- _TEXT BLOCK_
== Segment start ==

I am packing to go on a short vacation with my husband. I have been thinking about this time away all winter—three nights for just the two of us in Florida when I join him on the end of a business trip. Three days of sunshine. Three days of walks on the beach and calling our children just to say hello and sleeping in and eating out.
I open the closet that holds last summer's clothes—skirts and sundresses and brightly colored tops. I pull out a dress I bought in January. It was a bit of a splurge—I didn't need it. There was a foot of snow on the ground and I saw it hanging in a store window and I was thinking about the upcoming vacation, and I decided to go for it. It has been hanging in my closet for two months. But when I try it on again, I realize it isn't that great. A little bit frumpy, in fact. Not nearly as lovely as it had seemed in the store. Certainly not worth a splurge. I don't end up packing it. I don't know if I will ever wear it at all.
My mind goes in two directions. One, I start beating myself up. I should have known better. I should have been more careful. I shouldn't have tried it on in the first place, knowing that I have a closet full of perfectly good clothes and don't need any more. I should have saved that money or used it for better ends. Two, I start justifying the decision. It has been a really long winter. It has been four weeks of constant snow days, sick days, ear tubes for Penny, a sinus infection for me, a stomach bug that knocked all three children out. We aren't going to miss the money. It wasn't that expensive. Maybe I'll wear it another time.
It seems almost silly to confess the sin of an irresponsible dress purchase. (I had to edit that sentence multiple times because I was inclined to put either confess or sin in quotation marks, as if those words were too weighty to address this reality.) But here's the thing. Confession is my only way out. My natural inclinations—beating myself up and justifying myself—lead me away from God and towards myself, whether with a sense of shame or of superiority. But naming the decision for what it was—a poor choice, plain and simple as that—and laying that poor choice before God with the words, "I'm sorry," brings peace to my heart. Peace and freedom and restored relationship.

== Segment end ==

- _THE PROBLEM_
Copy out the full essay about the unworn vacation dress word for word, with nothing changed. You won't need the material that comes next.

- _RECORDED INFORMATION_
== Segment start ==

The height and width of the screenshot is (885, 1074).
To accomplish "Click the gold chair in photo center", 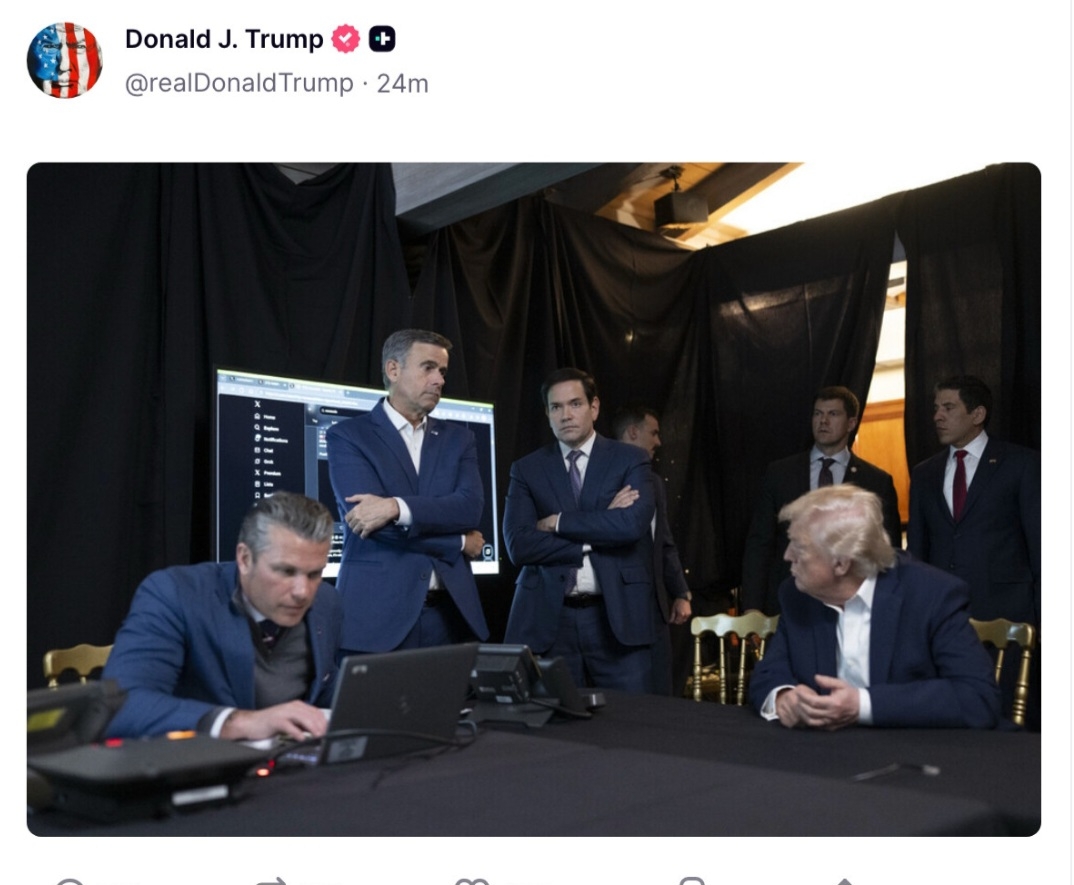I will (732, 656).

== Segment end ==
== Segment start ==

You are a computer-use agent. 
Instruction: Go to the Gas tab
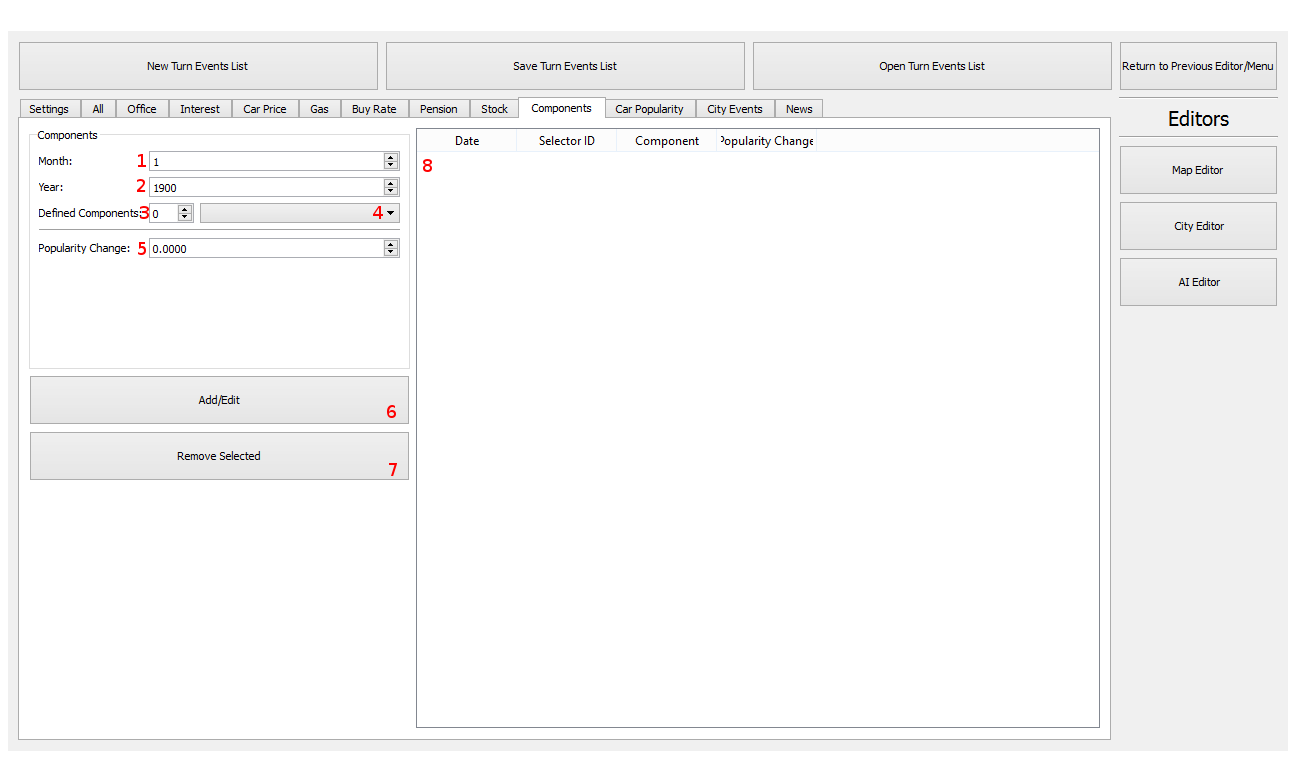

== Segment end ==

- _ANSWER TO THIS PROBLEM_
I am packing to go on a short vacation with my husband. I have been thinking about this time away all winter—three nights for just the two of us in Florida when I join him on the end of a business trip. Three days of sunshine. Three days of walks on the beach and calling our children just to say hello and sleeping in and eating out.
I open the closet that holds last summer's clothes—skirts and sundresses and brightly colored tops. I pull out a dress I bought in January. It was a bit of a splurge—I didn't need it. There was a foot of snow on the ground and I saw it hanging in a store window and I was thinking about the upcoming vacation, and I decided to go for it. It has been hanging in my closet for two months. But when I try it on again, I realize it isn't that great. A little bit frumpy, in fact. Not nearly as lovely as it had seemed in the store. Certainly not worth a splurge. I don't end up packing it. I don't know if I will ever wear it at all.
My mind goes in two directions. One, I start beating myself up. I should have known better. I should have been more careful. I shouldn't have tried it on in the first place, knowing that I have a closet full of perfectly good clothes and don't need any more. I should have saved that money or used it for better ends. Two, I start justifying the decision. It has been a really long winter. It has been four weeks of constant snow days, sick days, ear tubes for Penny, a sinus infection for me, a stomach bug that knocked all three children out. We aren't going to miss the money. It wasn't that expensive. Maybe I'll wear it another time.
It seems almost silly to confess the sin of an irresponsible dress purchase. (I had to edit that sentence multiple times because I was inclined to put either confess or sin in quotation marks, as if those words were too weighty to address this reality.) But here's the thing. Confession is my only way out. My natural inclinations—beating myself up and justifying myself—lead me away from God and towards myself, whether with a sense of shame or of superiority. But naming the decision for what it was—a poor choice, plain and simple as that—and laying that poor choice before God with the words, "I'm sorry," brings peace to my heart. Peace and freedom and restored relationship.